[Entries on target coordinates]
• • • • • • •

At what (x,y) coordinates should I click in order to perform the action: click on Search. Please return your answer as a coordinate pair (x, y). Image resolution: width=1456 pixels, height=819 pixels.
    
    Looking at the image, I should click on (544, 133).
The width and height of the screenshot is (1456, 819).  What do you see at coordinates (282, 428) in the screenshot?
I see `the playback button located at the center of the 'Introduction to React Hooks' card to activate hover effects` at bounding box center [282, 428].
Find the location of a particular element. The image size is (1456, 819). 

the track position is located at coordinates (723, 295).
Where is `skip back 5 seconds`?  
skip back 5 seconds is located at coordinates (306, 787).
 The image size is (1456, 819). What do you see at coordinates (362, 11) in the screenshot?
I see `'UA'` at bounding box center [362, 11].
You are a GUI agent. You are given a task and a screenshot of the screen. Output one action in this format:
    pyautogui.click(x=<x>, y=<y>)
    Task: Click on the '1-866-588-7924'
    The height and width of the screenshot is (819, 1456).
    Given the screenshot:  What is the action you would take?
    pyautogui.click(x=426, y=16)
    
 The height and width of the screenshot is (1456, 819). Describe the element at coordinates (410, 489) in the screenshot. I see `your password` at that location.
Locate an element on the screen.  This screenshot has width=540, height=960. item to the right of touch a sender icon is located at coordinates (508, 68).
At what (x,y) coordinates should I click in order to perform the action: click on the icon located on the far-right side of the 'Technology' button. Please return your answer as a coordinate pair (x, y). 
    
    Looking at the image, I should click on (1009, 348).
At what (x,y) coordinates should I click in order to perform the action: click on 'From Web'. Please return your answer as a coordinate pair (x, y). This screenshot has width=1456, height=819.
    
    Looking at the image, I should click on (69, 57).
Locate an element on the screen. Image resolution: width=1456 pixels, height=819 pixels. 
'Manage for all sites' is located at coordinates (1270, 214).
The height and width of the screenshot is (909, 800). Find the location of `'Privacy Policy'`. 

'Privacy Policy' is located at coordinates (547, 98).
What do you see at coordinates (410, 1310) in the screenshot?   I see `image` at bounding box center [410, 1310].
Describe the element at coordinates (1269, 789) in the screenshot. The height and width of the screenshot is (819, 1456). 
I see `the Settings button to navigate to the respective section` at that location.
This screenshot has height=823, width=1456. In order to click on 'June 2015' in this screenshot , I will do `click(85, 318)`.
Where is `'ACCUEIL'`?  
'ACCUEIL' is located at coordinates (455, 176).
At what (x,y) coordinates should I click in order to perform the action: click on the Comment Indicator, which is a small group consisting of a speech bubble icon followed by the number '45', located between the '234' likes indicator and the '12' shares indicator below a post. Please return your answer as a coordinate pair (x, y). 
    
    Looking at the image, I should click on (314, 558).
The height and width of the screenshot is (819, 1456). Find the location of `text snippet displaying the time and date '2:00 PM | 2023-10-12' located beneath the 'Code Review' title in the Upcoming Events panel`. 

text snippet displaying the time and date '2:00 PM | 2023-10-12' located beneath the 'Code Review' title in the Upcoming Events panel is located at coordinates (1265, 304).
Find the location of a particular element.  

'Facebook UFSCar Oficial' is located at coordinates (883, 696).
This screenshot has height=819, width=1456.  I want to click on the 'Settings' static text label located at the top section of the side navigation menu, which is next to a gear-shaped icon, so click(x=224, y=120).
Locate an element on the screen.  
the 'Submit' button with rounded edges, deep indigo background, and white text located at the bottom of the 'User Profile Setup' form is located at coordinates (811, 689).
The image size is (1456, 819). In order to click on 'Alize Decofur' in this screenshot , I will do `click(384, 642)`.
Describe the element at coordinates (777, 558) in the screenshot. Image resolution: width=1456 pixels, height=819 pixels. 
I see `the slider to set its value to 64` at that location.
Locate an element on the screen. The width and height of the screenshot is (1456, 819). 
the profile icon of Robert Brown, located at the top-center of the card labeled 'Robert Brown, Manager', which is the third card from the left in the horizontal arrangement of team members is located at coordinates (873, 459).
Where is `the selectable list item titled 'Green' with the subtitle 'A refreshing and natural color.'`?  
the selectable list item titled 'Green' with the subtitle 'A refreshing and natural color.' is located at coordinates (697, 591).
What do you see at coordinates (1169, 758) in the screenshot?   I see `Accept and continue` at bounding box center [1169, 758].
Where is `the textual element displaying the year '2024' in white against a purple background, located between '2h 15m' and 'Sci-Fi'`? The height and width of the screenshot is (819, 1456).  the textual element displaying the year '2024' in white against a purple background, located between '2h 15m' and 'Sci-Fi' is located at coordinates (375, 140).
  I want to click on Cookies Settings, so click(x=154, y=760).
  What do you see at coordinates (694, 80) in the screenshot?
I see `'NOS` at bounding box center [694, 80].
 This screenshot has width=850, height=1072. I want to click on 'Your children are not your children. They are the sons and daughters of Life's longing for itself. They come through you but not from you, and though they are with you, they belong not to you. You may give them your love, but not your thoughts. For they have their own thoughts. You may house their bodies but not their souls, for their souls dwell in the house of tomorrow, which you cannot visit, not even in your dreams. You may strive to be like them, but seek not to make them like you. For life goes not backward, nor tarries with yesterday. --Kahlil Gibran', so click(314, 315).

• • • • • • •

▶ OBJECTIVE:
Reproduce every line of the data above without any changes.

▶ EXPECTED OUTPUT:
At what (x,y) coordinates should I click in order to perform the action: click on Search. Please return your answer as a coordinate pair (x, y). Image resolution: width=1456 pixels, height=819 pixels.
    
    Looking at the image, I should click on (544, 133).
The width and height of the screenshot is (1456, 819).  What do you see at coordinates (282, 428) in the screenshot?
I see `the playback button located at the center of the 'Introduction to React Hooks' card to activate hover effects` at bounding box center [282, 428].
Find the location of a particular element. The image size is (1456, 819). 

the track position is located at coordinates (723, 295).
Where is `skip back 5 seconds`?  
skip back 5 seconds is located at coordinates (306, 787).
 The image size is (1456, 819). What do you see at coordinates (362, 11) in the screenshot?
I see `'UA'` at bounding box center [362, 11].
You are a GUI agent. You are given a task and a screenshot of the screen. Output one action in this format:
    pyautogui.click(x=<x>, y=<y>)
    Task: Click on the '1-866-588-7924'
    The height and width of the screenshot is (819, 1456).
    Given the screenshot:  What is the action you would take?
    pyautogui.click(x=426, y=16)
    
 The height and width of the screenshot is (1456, 819). Describe the element at coordinates (410, 489) in the screenshot. I see `your password` at that location.
Locate an element on the screen.  This screenshot has width=540, height=960. item to the right of touch a sender icon is located at coordinates (508, 68).
At what (x,y) coordinates should I click in order to perform the action: click on the icon located on the far-right side of the 'Technology' button. Please return your answer as a coordinate pair (x, y). 
    
    Looking at the image, I should click on (1009, 348).
At what (x,y) coordinates should I click in order to perform the action: click on 'From Web'. Please return your answer as a coordinate pair (x, y). This screenshot has width=1456, height=819.
    
    Looking at the image, I should click on (69, 57).
Locate an element on the screen. Image resolution: width=1456 pixels, height=819 pixels. 
'Manage for all sites' is located at coordinates (1270, 214).
The height and width of the screenshot is (909, 800). Find the location of `'Privacy Policy'`. 

'Privacy Policy' is located at coordinates (547, 98).
What do you see at coordinates (410, 1310) in the screenshot?   I see `image` at bounding box center [410, 1310].
Describe the element at coordinates (1269, 789) in the screenshot. The height and width of the screenshot is (819, 1456). 
I see `the Settings button to navigate to the respective section` at that location.
This screenshot has height=823, width=1456. In order to click on 'June 2015' in this screenshot , I will do `click(85, 318)`.
Where is `'ACCUEIL'`?  
'ACCUEIL' is located at coordinates (455, 176).
At what (x,y) coordinates should I click in order to perform the action: click on the Comment Indicator, which is a small group consisting of a speech bubble icon followed by the number '45', located between the '234' likes indicator and the '12' shares indicator below a post. Please return your answer as a coordinate pair (x, y). 
    
    Looking at the image, I should click on (314, 558).
The height and width of the screenshot is (819, 1456). Find the location of `text snippet displaying the time and date '2:00 PM | 2023-10-12' located beneath the 'Code Review' title in the Upcoming Events panel`. 

text snippet displaying the time and date '2:00 PM | 2023-10-12' located beneath the 'Code Review' title in the Upcoming Events panel is located at coordinates (1265, 304).
Find the location of a particular element.  

'Facebook UFSCar Oficial' is located at coordinates (883, 696).
This screenshot has height=819, width=1456.  I want to click on the 'Settings' static text label located at the top section of the side navigation menu, which is next to a gear-shaped icon, so click(x=224, y=120).
Locate an element on the screen.  
the 'Submit' button with rounded edges, deep indigo background, and white text located at the bottom of the 'User Profile Setup' form is located at coordinates (811, 689).
The image size is (1456, 819). In order to click on 'Alize Decofur' in this screenshot , I will do `click(384, 642)`.
Describe the element at coordinates (777, 558) in the screenshot. Image resolution: width=1456 pixels, height=819 pixels. 
I see `the slider to set its value to 64` at that location.
Locate an element on the screen. The width and height of the screenshot is (1456, 819). 
the profile icon of Robert Brown, located at the top-center of the card labeled 'Robert Brown, Manager', which is the third card from the left in the horizontal arrangement of team members is located at coordinates (873, 459).
Where is `the selectable list item titled 'Green' with the subtitle 'A refreshing and natural color.'`?  
the selectable list item titled 'Green' with the subtitle 'A refreshing and natural color.' is located at coordinates (697, 591).
What do you see at coordinates (1169, 758) in the screenshot?   I see `Accept and continue` at bounding box center [1169, 758].
Where is `the textual element displaying the year '2024' in white against a purple background, located between '2h 15m' and 'Sci-Fi'`? The height and width of the screenshot is (819, 1456).  the textual element displaying the year '2024' in white against a purple background, located between '2h 15m' and 'Sci-Fi' is located at coordinates (375, 140).
  I want to click on Cookies Settings, so click(x=154, y=760).
  What do you see at coordinates (694, 80) in the screenshot?
I see `'NOS` at bounding box center [694, 80].
 This screenshot has width=850, height=1072. I want to click on 'Your children are not your children. They are the sons and daughters of Life's longing for itself. They come through you but not from you, and though they are with you, they belong not to you. You may give them your love, but not your thoughts. For they have their own thoughts. You may house their bodies but not their souls, for their souls dwell in the house of tomorrow, which you cannot visit, not even in your dreams. You may strive to be like them, but seek not to make them like you. For life goes not backward, nor tarries with yesterday. --Kahlil Gibran', so click(314, 315).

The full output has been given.